How much house can you afford by salary (2026)
The table assumes the lender-standard 28/36 rule (housing capped at 28% of gross monthly income, total debt at 36%), a 6.5% interest rate on a 30-year loan, a 20% down payment, 1.1% property tax, $1,800/year home insurance, and no other monthly debt. "Monthly cost" is the full payment — principal, interest, taxes and insurance.
| Annual salary | Max home price | 20% down payment | Loan amount | Monthly cost |
|---|---|---|---|---|
| $40,000 | $131,000 | $26,000 | $105,000 | $933/mo |
| $50,000 | $170,000 | $34,000 | $136,000 | $1,167/mo |
| $60,000 | $209,000 | $42,000 | $167,000 | $1,400/mo |
| $75,000 | $268,000 | $54,000 | $214,000 | $1,750/mo |
| $80,000 | $287,000 | $57,000 | $230,000 | $1,867/mo |
| $100,000 | $366,000 | $73,000 | $293,000 | $2,333/mo |
| $120,000 | $444,000 | $89,000 | $355,000 | $2,800/mo |
| $125,000 | $463,000 | $93,000 | $370,000 | $2,917/mo |
| $150,000 | $561,000 | $112,000 | $449,000 | $3,500/mo |
| $175,000 | $658,000 | $132,000 | $526,000 | $4,083/mo |
| $200,000 | $756,000 | $151,000 | $605,000 | $4,667/mo |
| $250,000 | $951,000 | $190,000 | $761,000 | $5,833/mo |
Figures are rounded to the nearest $1,000 and are illustrative estimates, not loan offers. Your actual approval depends on credit, the rate you're quoted, taxes in your area and your full debt picture.
Find your exact number
Plug in your real salary, down payment, rate and monthly debts to see the home price you'd actually qualify for.

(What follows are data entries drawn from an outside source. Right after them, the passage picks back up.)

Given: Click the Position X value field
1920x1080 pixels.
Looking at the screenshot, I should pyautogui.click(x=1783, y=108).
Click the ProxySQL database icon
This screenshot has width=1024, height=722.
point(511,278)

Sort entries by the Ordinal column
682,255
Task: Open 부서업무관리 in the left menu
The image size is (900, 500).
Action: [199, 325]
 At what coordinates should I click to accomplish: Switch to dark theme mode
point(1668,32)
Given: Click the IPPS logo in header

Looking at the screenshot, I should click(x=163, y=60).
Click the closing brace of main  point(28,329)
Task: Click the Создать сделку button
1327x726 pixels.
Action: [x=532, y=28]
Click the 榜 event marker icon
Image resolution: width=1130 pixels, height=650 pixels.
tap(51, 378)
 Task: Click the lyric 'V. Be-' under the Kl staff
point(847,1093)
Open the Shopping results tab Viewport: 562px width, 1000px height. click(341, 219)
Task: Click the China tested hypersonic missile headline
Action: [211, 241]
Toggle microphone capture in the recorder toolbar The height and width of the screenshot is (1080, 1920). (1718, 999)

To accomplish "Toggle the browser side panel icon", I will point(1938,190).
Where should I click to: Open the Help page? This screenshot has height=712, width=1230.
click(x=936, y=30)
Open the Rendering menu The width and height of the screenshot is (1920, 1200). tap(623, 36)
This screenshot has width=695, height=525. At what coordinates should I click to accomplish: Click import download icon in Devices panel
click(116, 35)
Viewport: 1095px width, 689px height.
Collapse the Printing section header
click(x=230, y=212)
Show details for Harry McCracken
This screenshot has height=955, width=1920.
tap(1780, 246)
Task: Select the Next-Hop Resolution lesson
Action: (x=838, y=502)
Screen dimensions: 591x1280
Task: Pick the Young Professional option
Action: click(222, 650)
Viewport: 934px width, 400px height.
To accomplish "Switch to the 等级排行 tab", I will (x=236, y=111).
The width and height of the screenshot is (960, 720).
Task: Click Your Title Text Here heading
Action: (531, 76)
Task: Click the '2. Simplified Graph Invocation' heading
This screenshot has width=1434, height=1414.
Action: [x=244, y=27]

What salary do you need for a specific home price?
Flipping the table around — here's the rough income required to afford a given home, under the same 20%-down, 6.5%, no-other-debt assumptions:
| Home price | Salary needed |
|---|---|
| $300,000 | ~$83,000/yr |
| $400,000 | ~$109,000/yr |
| $500,000 | ~$134,000/yr |
Why a little debt doesn't change your budget
This surprises people: a $250 or $500 monthly car payment often doesn't lower the home price you qualify for at all. That's because the 28/36 rule has two limits, and the 28% housing limit usually binds first. On a $100,000 salary, 28% of gross monthly income is about $2,333, while 36% (the total-debt limit) is about $3,000 — a $667 cushion. Debt payments fit inside that cushion until they exceed it:
| Other monthly debt | Max home price |
|---|---|
| $0 | $366,000 |
| $250 | $366,000 |
| $500 | $366,000 |
| $750 | $352,000 |
| $1,000 | $310,000 |
Once your debt payments cross that ~$667 line, every extra dollar of monthly debt comes straight out of your housing budget — which is why paying down a car loan or credit card before applying can meaningfully raise how much house you can afford.
What changes your number the most
The table holds the rate and down payment fixed, but in real life three levers move your answer:
- Interest rate. A point higher or lower swings your affordable price by tens of thousands of dollars, because it changes the monthly cost of every borrowed dollar.
- Down payment. More cash down means a smaller loan for the same home — and crossing 20% down removes PMI, freeing up room in your monthly budget.
- Existing debt. As shown above, debt only bites once it eats into the 36% limit, but when it does, the effect is steep.